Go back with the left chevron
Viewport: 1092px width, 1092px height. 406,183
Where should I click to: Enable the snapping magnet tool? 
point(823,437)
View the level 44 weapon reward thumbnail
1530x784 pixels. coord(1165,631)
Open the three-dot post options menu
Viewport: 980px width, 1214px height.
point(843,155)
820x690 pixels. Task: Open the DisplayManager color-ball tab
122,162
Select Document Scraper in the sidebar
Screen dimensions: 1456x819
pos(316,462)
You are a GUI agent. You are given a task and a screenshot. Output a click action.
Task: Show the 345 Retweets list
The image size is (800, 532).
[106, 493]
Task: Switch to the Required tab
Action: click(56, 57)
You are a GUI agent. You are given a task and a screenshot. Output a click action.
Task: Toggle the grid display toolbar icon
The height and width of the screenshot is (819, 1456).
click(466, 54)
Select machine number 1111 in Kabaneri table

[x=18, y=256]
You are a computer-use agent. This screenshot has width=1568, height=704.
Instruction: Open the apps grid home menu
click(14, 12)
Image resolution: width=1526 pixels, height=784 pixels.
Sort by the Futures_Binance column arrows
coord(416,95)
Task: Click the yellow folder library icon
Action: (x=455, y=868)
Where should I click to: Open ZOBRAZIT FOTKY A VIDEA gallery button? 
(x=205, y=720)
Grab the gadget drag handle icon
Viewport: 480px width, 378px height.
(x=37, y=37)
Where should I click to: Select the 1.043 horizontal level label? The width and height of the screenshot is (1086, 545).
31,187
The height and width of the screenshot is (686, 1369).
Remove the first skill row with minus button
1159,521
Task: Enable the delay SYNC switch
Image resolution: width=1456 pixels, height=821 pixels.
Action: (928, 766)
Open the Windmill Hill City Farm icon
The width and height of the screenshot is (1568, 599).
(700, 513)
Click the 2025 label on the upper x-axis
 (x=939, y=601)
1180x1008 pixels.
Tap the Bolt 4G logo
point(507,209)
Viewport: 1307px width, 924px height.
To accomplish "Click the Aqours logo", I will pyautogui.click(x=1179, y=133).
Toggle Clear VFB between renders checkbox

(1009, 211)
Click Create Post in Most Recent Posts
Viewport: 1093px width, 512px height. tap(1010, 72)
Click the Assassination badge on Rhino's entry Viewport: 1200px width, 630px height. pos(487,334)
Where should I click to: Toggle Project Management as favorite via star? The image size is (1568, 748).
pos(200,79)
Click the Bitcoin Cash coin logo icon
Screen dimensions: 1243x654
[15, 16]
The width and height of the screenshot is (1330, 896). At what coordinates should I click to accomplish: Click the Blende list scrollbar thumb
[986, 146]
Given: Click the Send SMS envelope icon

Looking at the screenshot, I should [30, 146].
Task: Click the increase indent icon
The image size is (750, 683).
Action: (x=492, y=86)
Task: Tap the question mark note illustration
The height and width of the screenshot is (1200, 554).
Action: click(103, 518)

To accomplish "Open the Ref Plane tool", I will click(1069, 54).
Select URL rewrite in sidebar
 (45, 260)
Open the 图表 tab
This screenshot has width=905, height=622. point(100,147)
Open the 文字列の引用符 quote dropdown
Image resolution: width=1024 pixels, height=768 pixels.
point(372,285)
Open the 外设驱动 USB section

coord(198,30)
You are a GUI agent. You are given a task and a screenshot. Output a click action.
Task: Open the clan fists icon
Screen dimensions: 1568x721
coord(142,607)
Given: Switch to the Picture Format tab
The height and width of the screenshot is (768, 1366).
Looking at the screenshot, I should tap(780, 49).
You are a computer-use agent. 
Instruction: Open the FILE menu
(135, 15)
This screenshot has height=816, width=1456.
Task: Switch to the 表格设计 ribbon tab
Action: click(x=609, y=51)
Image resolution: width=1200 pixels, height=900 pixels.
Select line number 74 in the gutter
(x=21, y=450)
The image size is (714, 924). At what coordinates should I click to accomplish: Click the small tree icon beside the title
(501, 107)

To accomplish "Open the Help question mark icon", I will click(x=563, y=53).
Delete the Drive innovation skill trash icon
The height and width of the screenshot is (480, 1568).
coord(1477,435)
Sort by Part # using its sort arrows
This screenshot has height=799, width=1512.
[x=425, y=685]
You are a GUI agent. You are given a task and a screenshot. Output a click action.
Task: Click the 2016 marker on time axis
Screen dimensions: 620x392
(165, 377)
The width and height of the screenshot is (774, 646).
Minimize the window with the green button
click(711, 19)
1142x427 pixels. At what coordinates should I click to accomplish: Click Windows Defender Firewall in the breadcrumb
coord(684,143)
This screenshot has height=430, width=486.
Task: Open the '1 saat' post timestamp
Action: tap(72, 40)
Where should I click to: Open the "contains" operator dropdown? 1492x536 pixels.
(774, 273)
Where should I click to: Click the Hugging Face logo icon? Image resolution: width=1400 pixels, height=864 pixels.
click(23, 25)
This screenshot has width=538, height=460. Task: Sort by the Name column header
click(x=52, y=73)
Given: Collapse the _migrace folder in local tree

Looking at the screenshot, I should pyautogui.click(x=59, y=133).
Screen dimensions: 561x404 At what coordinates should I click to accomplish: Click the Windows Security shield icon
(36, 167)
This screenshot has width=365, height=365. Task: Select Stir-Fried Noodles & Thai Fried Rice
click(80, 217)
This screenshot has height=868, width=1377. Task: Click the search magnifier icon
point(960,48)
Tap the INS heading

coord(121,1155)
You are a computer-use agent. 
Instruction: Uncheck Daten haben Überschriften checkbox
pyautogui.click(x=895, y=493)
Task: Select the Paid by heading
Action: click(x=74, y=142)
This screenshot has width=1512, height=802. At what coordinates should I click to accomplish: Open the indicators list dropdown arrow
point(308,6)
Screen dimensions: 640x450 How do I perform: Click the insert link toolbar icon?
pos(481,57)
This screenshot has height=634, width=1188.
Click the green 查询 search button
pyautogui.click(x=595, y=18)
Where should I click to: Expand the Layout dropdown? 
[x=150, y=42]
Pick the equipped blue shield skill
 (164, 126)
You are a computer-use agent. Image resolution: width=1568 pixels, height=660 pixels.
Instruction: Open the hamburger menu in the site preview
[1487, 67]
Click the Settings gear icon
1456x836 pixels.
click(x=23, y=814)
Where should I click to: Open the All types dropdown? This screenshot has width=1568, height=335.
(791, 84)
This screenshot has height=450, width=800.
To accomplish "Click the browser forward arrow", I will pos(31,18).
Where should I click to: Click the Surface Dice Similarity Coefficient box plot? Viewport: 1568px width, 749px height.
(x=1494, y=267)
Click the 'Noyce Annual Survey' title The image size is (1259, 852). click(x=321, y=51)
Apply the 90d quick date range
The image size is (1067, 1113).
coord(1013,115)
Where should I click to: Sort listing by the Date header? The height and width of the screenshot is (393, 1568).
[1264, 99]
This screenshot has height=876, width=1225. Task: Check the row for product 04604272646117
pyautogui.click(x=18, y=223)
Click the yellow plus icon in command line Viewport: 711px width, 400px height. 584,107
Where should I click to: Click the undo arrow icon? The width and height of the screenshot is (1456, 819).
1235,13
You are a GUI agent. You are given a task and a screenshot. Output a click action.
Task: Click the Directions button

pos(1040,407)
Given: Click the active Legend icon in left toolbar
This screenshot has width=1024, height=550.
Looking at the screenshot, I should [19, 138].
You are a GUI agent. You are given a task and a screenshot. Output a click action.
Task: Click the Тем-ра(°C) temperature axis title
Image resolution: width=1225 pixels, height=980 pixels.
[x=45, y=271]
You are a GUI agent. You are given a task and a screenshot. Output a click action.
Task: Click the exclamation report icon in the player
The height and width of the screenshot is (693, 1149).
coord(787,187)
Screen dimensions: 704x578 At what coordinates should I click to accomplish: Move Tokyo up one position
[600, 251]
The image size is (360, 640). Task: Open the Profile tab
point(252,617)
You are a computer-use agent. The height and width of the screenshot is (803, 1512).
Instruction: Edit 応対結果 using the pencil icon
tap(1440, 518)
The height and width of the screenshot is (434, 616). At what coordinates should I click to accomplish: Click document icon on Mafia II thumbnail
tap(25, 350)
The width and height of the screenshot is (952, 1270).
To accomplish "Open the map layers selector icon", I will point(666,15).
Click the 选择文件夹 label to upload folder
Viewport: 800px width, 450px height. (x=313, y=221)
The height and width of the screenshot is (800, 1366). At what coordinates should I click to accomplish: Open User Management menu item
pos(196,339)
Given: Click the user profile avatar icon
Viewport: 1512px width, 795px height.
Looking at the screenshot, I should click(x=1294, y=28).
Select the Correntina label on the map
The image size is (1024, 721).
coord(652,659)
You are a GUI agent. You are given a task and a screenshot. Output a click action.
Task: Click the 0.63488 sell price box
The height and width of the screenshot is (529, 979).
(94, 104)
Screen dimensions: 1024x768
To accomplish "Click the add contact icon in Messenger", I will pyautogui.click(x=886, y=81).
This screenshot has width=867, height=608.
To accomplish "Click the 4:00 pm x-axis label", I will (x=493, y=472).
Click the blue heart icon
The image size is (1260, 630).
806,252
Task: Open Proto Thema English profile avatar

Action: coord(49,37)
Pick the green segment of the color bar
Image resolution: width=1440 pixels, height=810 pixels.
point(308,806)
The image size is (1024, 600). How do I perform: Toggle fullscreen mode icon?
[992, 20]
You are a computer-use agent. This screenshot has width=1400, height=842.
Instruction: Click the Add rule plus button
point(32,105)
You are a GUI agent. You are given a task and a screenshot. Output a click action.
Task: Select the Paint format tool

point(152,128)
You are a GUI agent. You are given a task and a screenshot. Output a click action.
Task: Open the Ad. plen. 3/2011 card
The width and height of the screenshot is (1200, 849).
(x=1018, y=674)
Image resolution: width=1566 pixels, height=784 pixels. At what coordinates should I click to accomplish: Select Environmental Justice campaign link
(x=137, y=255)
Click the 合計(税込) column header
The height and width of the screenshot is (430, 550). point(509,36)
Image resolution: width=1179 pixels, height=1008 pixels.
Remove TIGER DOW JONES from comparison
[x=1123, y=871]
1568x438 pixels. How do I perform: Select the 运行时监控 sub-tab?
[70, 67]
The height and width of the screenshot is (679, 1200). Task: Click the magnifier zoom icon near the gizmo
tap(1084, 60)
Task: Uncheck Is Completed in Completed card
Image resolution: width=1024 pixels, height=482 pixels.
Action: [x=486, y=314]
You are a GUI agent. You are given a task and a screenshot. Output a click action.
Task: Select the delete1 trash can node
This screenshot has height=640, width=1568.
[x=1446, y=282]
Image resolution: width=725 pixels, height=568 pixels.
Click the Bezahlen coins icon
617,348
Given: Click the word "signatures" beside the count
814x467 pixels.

::::::

Objective: Write out, without any change, the items above from the line with "This screenshot has height=868, width=1377." to the line with "point(308,6)", including both of those lines.

Expected answer:
This screenshot has height=868, width=1377. Task: Click the search magnifier icon
point(960,48)
Tap the INS heading

coord(121,1155)
You are a computer-use agent. 
Instruction: Uncheck Daten haben Überschriften checkbox
pyautogui.click(x=895, y=493)
Task: Select the Paid by heading
Action: click(x=74, y=142)
This screenshot has width=1512, height=802. At what coordinates should I click to accomplish: Open the indicators list dropdown arrow
point(308,6)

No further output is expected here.